LSTM | KKKZOZ's Blog

Vanilla RNN 的缺陷：为什么我们需要 LSTM？

在上一篇中我们提到，RNN 的核心公式是 $h_t = \tanh(W_{xh} x_t + W_{hh} h_{t-1} + b_h)$。这种设计在处理长序列时会遇到两个工程上的致命问题：

梯度消失与梯度爆炸（Vanishing/Exploding Gradients）
- 在反向传播计算梯度时，误差需要沿着时间步反向传递。这会导致权重矩阵 $W_{hh}$ 被连乘 $t$ 次。根据线性代数原理，如果 $W_{hh}$ 的最大特征值小于 1，连乘后梯度会呈指数级衰减趋近于 0（梯度消失）；如果大于 1，则会指数级放大（梯度爆炸）。梯度消失意味着网络根本无法学习到长距离的依赖关系。
信息覆盖（Information Overwrite）
- RNN 只有一个隐藏状态 $h_t$。在每一个时间步，新的输入 $x_t$ 都会强制与历史信息 $h_{t-1}$ 混合。没有任何机制能够保护早期非常重要但最近没有出现的信息。这就好比一个容量有限的栈，新数据不断涌入，旧数据很快就被冲刷掉了。

LSTM 的核心思想：分离状态与引入门控机制

为了解决上述问题，LSTM 对架构进行了大改，其核心创新在于：将内部状态拆分为两个，并引入了“门（Gates）”来进行精确的信息路由。

细胞状态 $c_t$ (Cell State)：这是 LSTM 的“主干道”或“长期记忆”。它在整个链条上贯穿运行，只有一些少量的线性交互。这种设计使得梯度可以通过 $c_t$ 顺畅地无损反向传播，直接解决了梯度消失问题。
隐藏状态 $h_t$ (Hidden State)：类似于 Vanilla RNN 的 $h_t$，作为“短期记忆”或当前时间步的输出。
门控机制 (Gating Mechanism)：门本质上是经过 Sigmoid 激活的全连接层。Sigmoid 的输出在 $[0, 1]$ 之间，用于控制信息的保留比例（0 代表完全丢弃，1 代表完全保留）。

数学工作流：LSTM 的四个核心步骤

对于第 $t$ 个 token，LSTM 内部执行以下运算。为了方便，我们通常将前一个隐藏状态 $h_{t-1}$ 和当前输入 $x_t$ 拼接在一起计算。

第一步：遗忘门 (Forget Gate) —— 决定丢弃什么历史信息

$$f_t = \sigma(W_f \cdot [h_{t-1}, x_t] + b_f)$$

$f_t$ 是一个与 $c_{t-1}$ 维度相同的向量。它的值在 0 到 1 之间，决定了长期记忆 $c_{t-1}$ 中哪些维度的数据应该被清空。

第二步：输入门 (Input Gate) —— 决定写入什么新信息 我们需要计算两部分：哪些维度需要更新（$i_t$），以及新的候选内容是什么（$\tilde{c}_t$）。
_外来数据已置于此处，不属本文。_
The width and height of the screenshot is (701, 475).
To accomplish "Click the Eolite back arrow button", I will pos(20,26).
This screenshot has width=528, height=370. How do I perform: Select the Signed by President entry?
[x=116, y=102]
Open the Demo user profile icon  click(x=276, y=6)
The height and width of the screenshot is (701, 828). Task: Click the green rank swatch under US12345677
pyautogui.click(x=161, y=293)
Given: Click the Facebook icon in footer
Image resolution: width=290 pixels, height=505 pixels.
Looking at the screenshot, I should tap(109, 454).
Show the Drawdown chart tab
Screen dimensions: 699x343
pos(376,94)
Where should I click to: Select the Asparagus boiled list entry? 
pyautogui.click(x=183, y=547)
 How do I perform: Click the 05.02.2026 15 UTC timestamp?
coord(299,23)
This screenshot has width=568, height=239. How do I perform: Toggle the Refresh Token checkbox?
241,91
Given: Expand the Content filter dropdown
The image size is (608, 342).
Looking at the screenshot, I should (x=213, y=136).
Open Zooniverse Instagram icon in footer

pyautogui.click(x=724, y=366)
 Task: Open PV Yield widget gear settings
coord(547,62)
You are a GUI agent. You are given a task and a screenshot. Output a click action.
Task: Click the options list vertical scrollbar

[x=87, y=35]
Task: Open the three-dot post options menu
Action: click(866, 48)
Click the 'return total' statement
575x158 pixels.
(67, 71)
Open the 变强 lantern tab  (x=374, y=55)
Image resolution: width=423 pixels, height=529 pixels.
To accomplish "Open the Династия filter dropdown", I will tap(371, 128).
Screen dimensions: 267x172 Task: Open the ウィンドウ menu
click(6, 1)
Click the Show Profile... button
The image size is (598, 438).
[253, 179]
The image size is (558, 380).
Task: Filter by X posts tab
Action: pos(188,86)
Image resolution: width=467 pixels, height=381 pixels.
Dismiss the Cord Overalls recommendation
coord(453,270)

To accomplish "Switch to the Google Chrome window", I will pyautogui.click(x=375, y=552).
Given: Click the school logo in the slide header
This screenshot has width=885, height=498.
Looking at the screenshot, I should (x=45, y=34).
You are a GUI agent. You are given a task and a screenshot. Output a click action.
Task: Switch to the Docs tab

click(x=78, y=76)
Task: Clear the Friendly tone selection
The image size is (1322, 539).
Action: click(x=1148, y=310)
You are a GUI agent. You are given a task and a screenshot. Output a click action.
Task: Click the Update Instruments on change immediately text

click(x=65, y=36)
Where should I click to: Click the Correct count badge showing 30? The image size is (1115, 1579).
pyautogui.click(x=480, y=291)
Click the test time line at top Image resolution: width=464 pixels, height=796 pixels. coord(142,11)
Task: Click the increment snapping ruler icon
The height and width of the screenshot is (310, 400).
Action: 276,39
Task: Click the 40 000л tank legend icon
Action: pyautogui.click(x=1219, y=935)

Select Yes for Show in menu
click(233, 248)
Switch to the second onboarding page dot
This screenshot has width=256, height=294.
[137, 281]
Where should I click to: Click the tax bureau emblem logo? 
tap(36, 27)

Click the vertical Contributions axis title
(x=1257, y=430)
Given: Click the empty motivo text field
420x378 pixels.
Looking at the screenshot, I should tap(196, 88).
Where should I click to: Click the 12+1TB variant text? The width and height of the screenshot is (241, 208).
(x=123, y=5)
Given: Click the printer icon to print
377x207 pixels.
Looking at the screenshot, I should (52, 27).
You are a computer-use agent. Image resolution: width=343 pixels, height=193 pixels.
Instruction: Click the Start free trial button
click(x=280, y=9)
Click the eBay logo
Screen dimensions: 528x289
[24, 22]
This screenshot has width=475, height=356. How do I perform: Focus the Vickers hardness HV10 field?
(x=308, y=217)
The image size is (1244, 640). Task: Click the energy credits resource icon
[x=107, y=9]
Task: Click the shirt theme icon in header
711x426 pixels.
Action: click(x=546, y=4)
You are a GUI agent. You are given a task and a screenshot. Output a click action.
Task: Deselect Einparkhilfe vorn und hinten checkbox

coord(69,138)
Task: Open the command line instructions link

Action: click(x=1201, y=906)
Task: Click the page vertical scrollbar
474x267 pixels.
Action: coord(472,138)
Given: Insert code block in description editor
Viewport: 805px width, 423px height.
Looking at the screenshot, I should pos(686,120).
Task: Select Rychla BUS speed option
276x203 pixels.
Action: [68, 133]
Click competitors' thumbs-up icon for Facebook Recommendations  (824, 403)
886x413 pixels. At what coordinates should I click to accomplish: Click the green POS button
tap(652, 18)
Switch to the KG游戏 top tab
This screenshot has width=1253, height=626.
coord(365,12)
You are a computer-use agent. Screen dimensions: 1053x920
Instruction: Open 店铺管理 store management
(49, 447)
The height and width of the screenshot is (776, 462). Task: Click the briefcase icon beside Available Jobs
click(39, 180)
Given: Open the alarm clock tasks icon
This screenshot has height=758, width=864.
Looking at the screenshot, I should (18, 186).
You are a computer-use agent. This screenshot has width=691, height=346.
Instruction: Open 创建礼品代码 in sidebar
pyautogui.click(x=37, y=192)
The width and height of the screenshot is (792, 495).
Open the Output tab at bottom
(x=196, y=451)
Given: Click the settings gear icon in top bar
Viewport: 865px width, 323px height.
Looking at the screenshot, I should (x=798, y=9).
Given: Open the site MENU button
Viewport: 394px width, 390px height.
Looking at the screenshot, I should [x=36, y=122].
$$i_t = \sigma(W_i \cdot [h_{t-1}, x_t] + b_i)$$$$\tilde{c}_t = \tanh(W_c \cdot [h_{t-1}, x_t] + b_c)$$

$i_t$ 充当开关，$\tilde{c}_t$ 是当前时刻提取出的新特征。

第三步：更新细胞状态 (Update Cell State)

$$c_t = f_t * c_{t-1} + i_t * \tilde{c}_t$$

这里的 $*$ 表示逐元素乘法，即 Hadamard Product

这是 LSTM 最精妙的一步：旧记忆 $c_{t-1}$ 乘以遗忘门（按比例遗忘），然后加上新特征 $\tilde{c}_t$ 乘以输入门（按比例写入）。这是一个纯线性的加法过程，梯度可以完美地沿着加号回传。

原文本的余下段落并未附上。